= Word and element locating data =
——

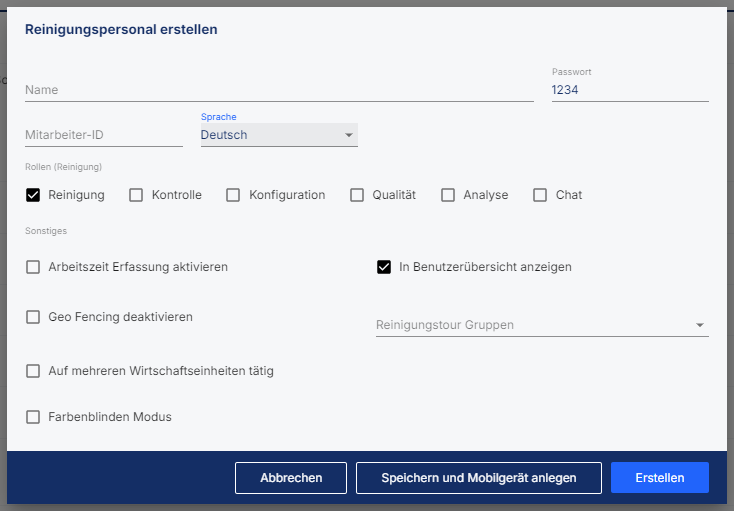Open the Sprache Deutsch dropdown

279,135
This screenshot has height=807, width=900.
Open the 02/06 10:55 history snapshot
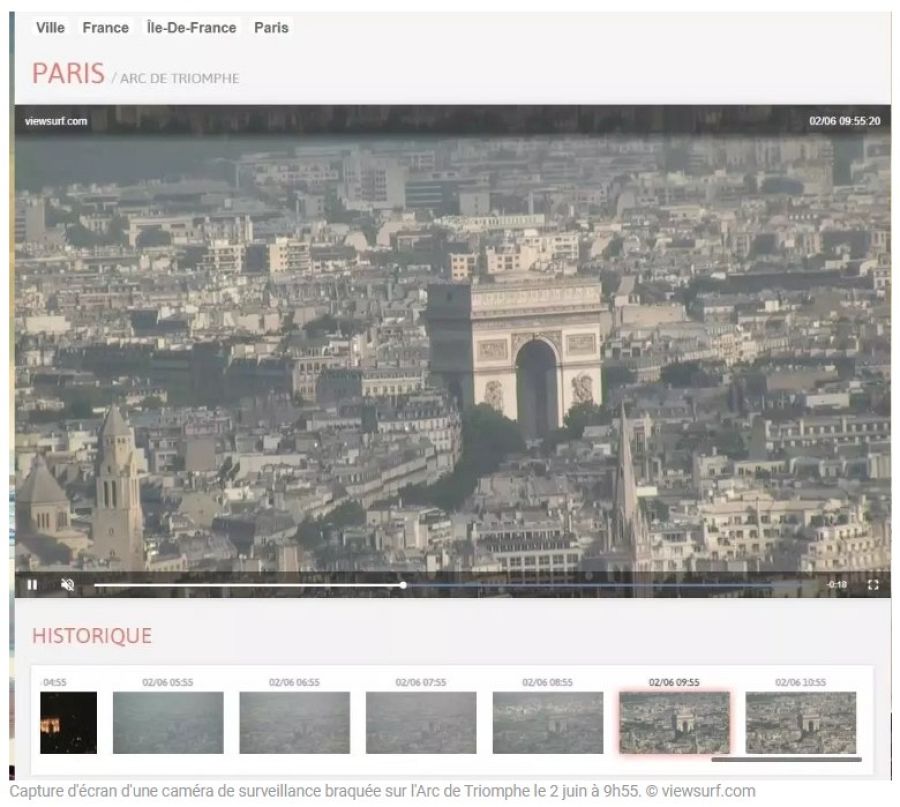[801, 718]
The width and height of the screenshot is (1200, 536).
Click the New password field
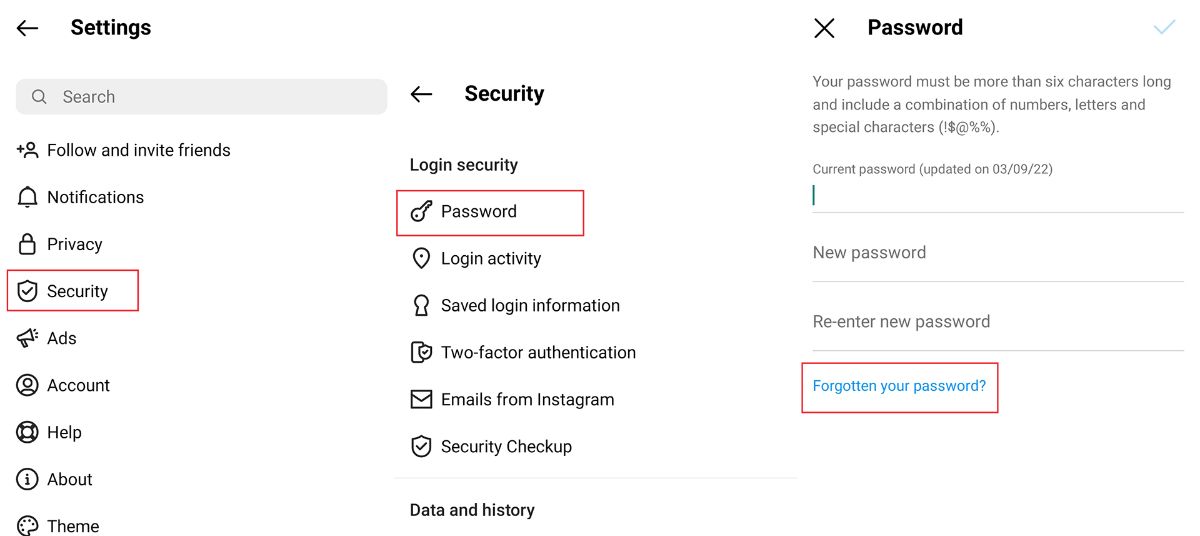(x=998, y=253)
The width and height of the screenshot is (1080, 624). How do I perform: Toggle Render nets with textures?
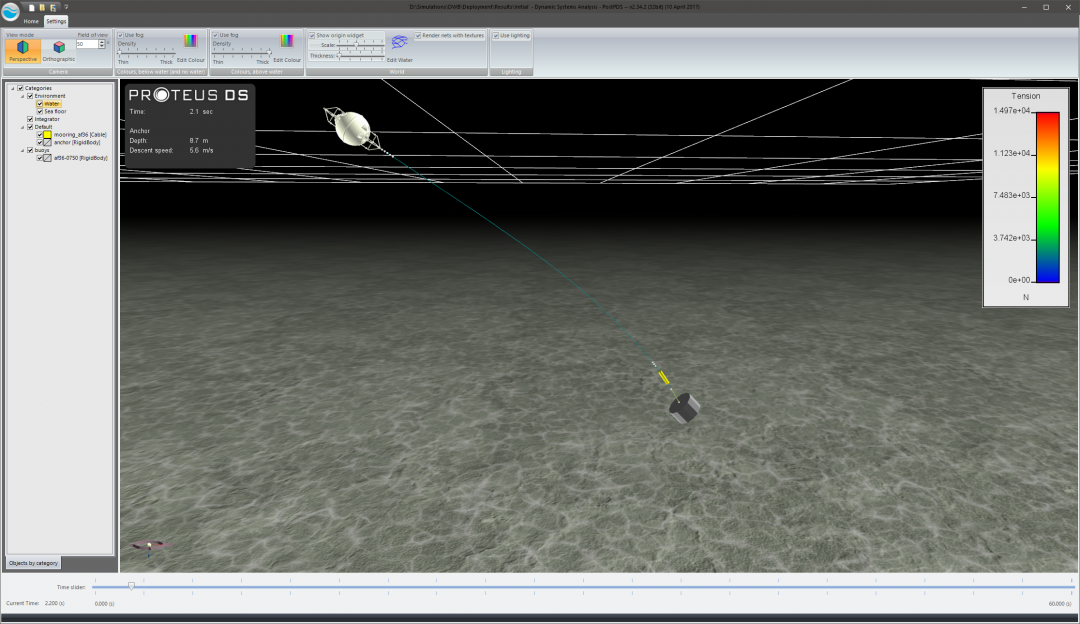(x=419, y=34)
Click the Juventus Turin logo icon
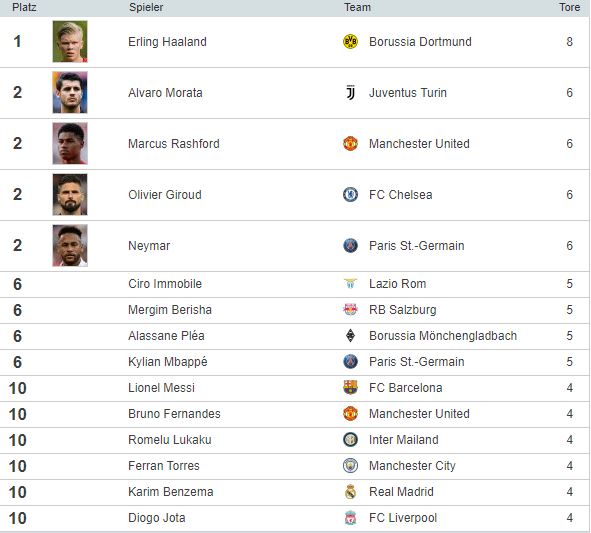591x533 pixels. (x=350, y=92)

——

= Set exercise =
Replace every "screenshot" in the records above with "image" and leave everything else unchanged. Leave the pictures out of your answer.

= Response to the task =
Open the Sprache Deutsch dropdown

279,135
This image has height=807, width=900.
Open the 02/06 10:55 history snapshot
[801, 718]
The width and height of the image is (1200, 536).
Click the New password field
(x=998, y=253)
The width and height of the image is (1080, 624). How do I perform: Toggle Render nets with textures?
(x=419, y=34)
Click the Juventus Turin logo icon
591x533 pixels. (x=350, y=92)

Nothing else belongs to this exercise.